We are all slightly out of our roles, and while I participate in what
is around me, I wonder whether this dislocation is, indeed, the single
inimitable characteristic of a major historical shift. Mentally I search
for the books I've read to give some mental focus to what I see, and one
more time I draw a blank among a considerable chorus of quotations.

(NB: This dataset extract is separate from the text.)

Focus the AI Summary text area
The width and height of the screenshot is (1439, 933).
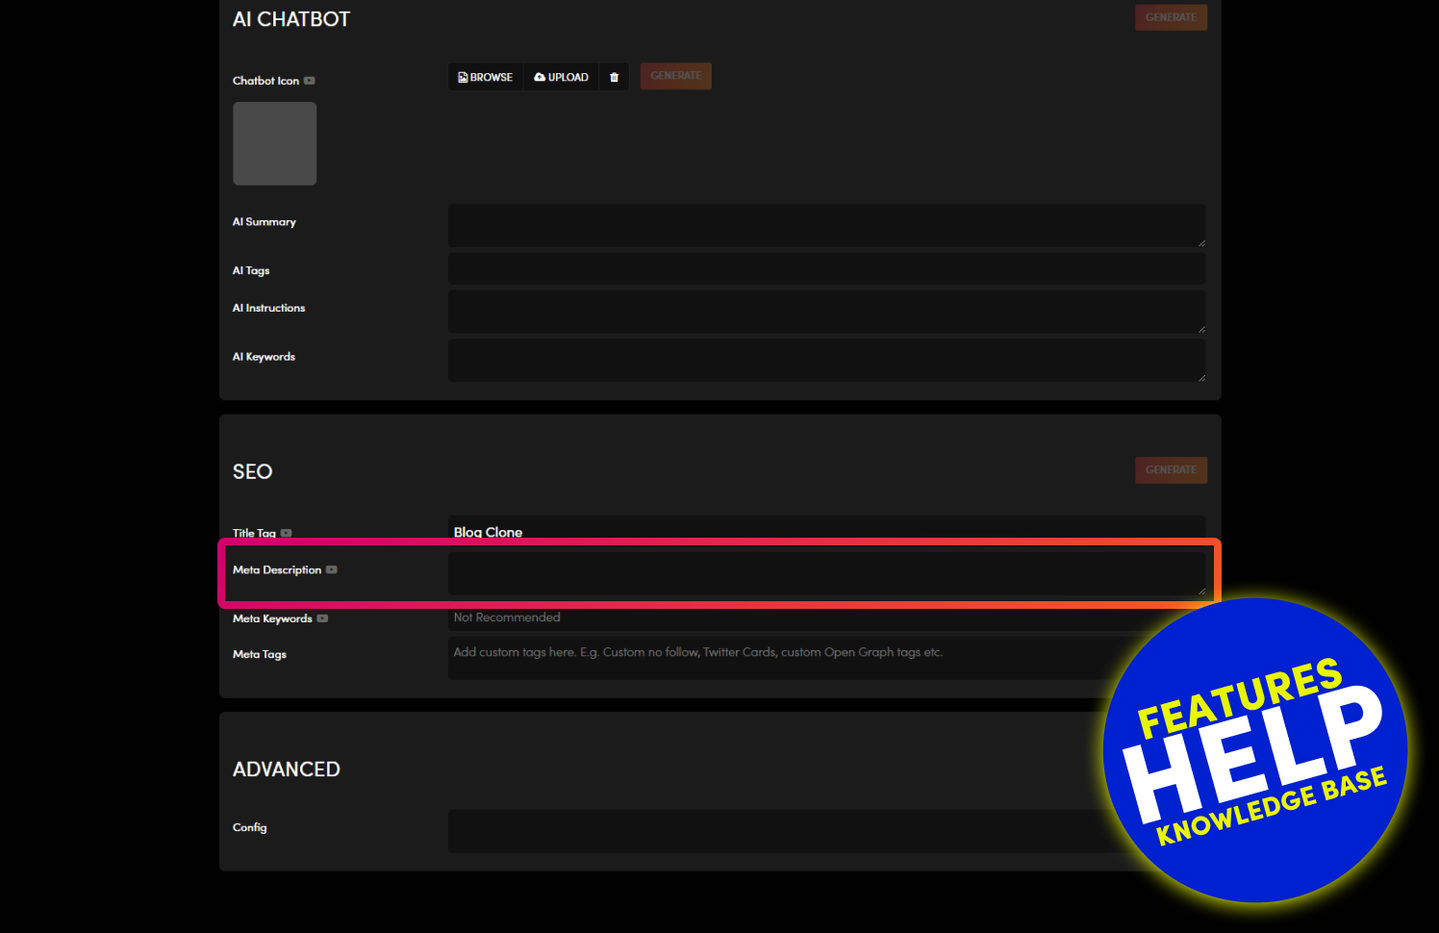coord(825,225)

During the long hours of the conference I
think of one more phone call I need to make -- to Fr. Khmelnitsky, one
of Moscow's few Russian Catholic Priests and an editor of a new periodical
Truth and Life. And, thus, among the disorder of the days, we finally
meet on Saturday, in a flat in the middle of Moscow, which has been turned
into an editorial office. Fr. Khmelnitsky is a very Russian Catholic Priest:
a man from a Jewish atheist family with a Ph.D. in Oriental studies. A
desire for moral order transcends even the chaos of his surroundings:
the issue is being prepared while his colleagues in the magazine come
to work for social relaxation and numerous smoking breaks, during which
they discuss the fate of Catholicism and Salvation History in the Russian
Orthodox tradition. At present there are two tendencies in the Russian
Orthodox Church: one extremely nationalistic and anti-Catholic and the
other more tolerant and temperate. According to Father Khmelnitsky, the
Moscow Patriarchy is taking a middle road, and all is helped, of course,
by the clear realization that the Catholic church will never be able to
spread in Russia and receive thousands of new students. A bigger threat
to Orthodoxy, in fact, is posed by the Protestant Churches, which operate
right now in Russia on an unprecedented scale, feeding and sheltering
the needy. Fr. Khmelnitsky himself just hopes to maintain and develop
his publishing house, but better technology is needed and he tries with
all his considerable organizational skills to fill out applications to
Western Catholic organizations, requesting financial help.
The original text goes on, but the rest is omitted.